A new algorithm for analysis of oligonucleotide arrays: Application to expression profiling in mouse brain regions.
Zhang, L., Wang, L., Ravindranathan, A. and Miles, M. F.
Journal of Molecular Biology, 317(2), 225-235 (2002).
Oligonucleotide arrays are a powerful technology for measuring the expression of thousands of genes simultaneously. Improvements in the sensitivity and precision of the measurements, which often pose a challenge to users, would assist the practical application of the technology. Here, we describe a new analysis algorithm for assessing changes in gene expression using oligonucleotide arrays. Changes in expression are detected in terms of the statistical significance (S-score) of change, which combines signals detected by multiple probe pairs according to an error model characteristic of oligonucleotide arrays. We show that the S-score is sensitive and reliable, enabling us to obtain more consistent results than with existing methods.
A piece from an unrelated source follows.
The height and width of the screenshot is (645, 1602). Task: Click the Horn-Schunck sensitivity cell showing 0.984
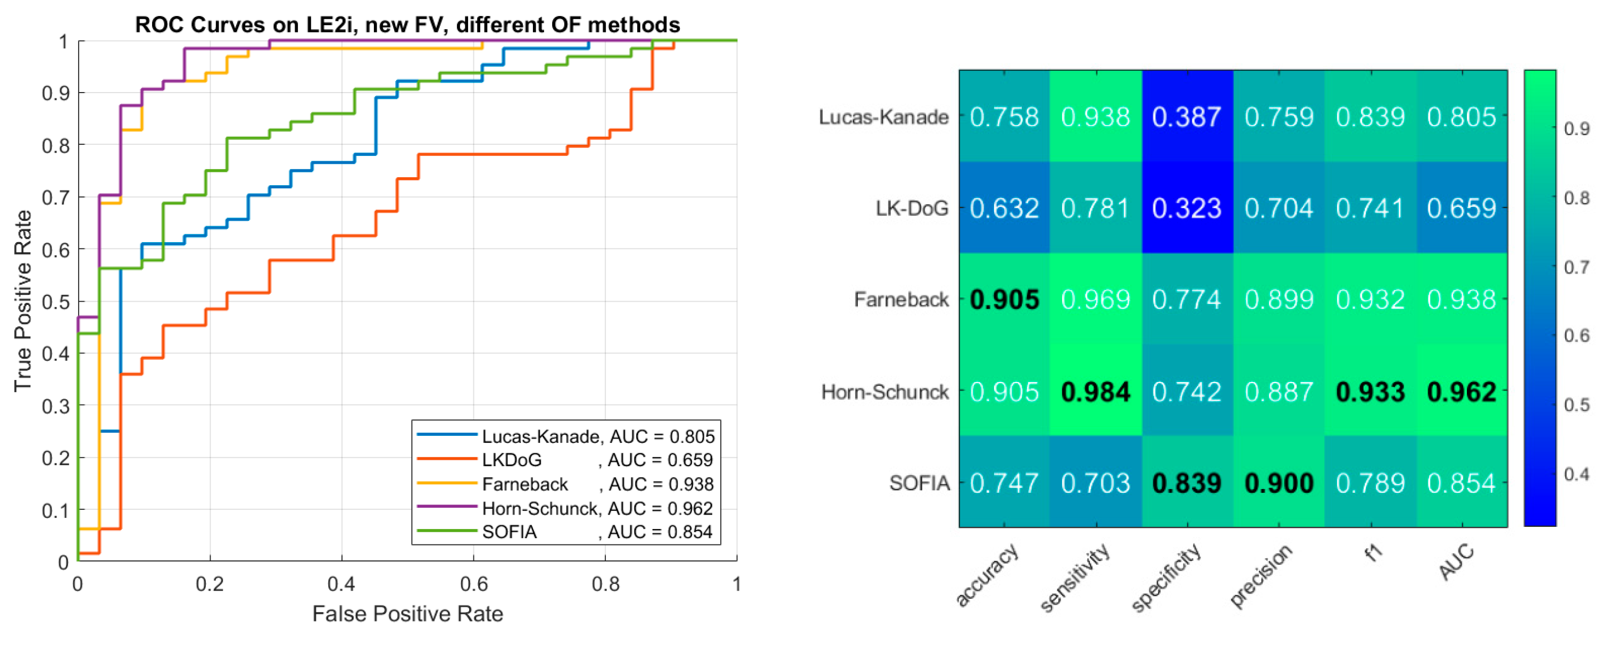coord(1095,391)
Cluster analysis of S-score data of four brain regions exhibits patterns that are more distinctive because of improved data quality. In our case study of two mouse brain regions, over 200 genes were identified to have detectable changes between the ventral tegmental area and the prefrontal cortex. The genes with the most distinctive changes are found to be related to myelin or neurofilament synthesis, calcium signaling, and transcription factors. Many of these findings are in agreement with previous studies, using other techniques, such as in situ hybridization. Overall, our findings suggest that this new algorithm may have broad applicability for improving the analysis of oligonucleotide array data.